It was very nice of Daniel Wright, creator of the Patently Silly blog, to send me (or rather, my amenuensis) a copy of his book, which happens to have arrived just in time for Christmas. For anyone who knows someone with a vague interest in patents, and who perhaps has a general mistrust of the whole system, this book could be a good stocking filler (and it's only £5.99 from Amazon).
Friday, 12 December 2008
Ranging from cow afterburners (below) to educational doggy toilets, Daniel has put together a collection of strange, amusing, and often downright weird patents, all of which have been issued by the USPTO after passing their stringent requirements of novelty, non-obviousness and usefulness (or for being a new, original and ornamental design). My personal favourite is the laser pointer cat-exercising method, though of course it would never fool me.
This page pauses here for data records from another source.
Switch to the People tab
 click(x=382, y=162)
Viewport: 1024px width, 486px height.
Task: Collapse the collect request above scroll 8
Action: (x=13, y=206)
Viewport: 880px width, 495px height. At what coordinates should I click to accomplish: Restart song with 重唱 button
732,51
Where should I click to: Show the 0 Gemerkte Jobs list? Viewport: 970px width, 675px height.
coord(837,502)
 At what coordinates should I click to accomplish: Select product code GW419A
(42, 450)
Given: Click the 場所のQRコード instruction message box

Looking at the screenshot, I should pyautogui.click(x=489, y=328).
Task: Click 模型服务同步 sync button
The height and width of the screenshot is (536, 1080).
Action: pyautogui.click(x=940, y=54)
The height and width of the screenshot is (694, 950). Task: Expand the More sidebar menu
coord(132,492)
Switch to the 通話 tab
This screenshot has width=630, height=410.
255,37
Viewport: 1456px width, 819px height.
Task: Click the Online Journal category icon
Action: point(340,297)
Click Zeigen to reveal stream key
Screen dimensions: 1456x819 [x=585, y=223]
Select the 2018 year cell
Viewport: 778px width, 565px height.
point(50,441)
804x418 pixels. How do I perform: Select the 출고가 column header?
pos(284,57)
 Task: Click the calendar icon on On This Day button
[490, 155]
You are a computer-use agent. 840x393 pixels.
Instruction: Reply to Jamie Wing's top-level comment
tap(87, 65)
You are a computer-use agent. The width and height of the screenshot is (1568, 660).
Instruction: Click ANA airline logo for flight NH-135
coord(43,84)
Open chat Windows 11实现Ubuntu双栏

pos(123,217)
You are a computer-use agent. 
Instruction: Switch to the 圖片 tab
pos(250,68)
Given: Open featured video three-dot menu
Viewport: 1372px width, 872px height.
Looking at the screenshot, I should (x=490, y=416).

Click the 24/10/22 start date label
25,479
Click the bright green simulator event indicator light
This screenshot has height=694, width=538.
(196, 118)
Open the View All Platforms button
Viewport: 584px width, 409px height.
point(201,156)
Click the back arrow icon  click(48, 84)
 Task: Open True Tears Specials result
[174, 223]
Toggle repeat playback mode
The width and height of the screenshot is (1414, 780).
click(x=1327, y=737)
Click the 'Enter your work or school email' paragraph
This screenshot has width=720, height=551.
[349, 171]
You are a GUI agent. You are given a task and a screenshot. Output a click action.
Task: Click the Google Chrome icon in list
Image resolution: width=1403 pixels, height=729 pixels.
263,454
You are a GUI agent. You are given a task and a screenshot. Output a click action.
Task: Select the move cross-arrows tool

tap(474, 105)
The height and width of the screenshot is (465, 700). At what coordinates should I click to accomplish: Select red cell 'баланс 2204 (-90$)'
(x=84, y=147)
My only minor gripes about the book are that it concentrates only on US patents, and that it makes no meaningful distinction (except in brief, and in small print in the introduction) between utility patents and design patents. A reader unfamiliar with the landscape might find it a bit difficult to see how a patent could be granted for a seasonal hat on the same basis as a nuclear waste disposal system. Mind you, they are still both pretty silly, in their own particular way.Bibliographic details: ISBN 978-1-85375-684-9. Price: £9.99 (recommended, but see above). Rupture factor: minimal, but make sure you wear your corset, just in case.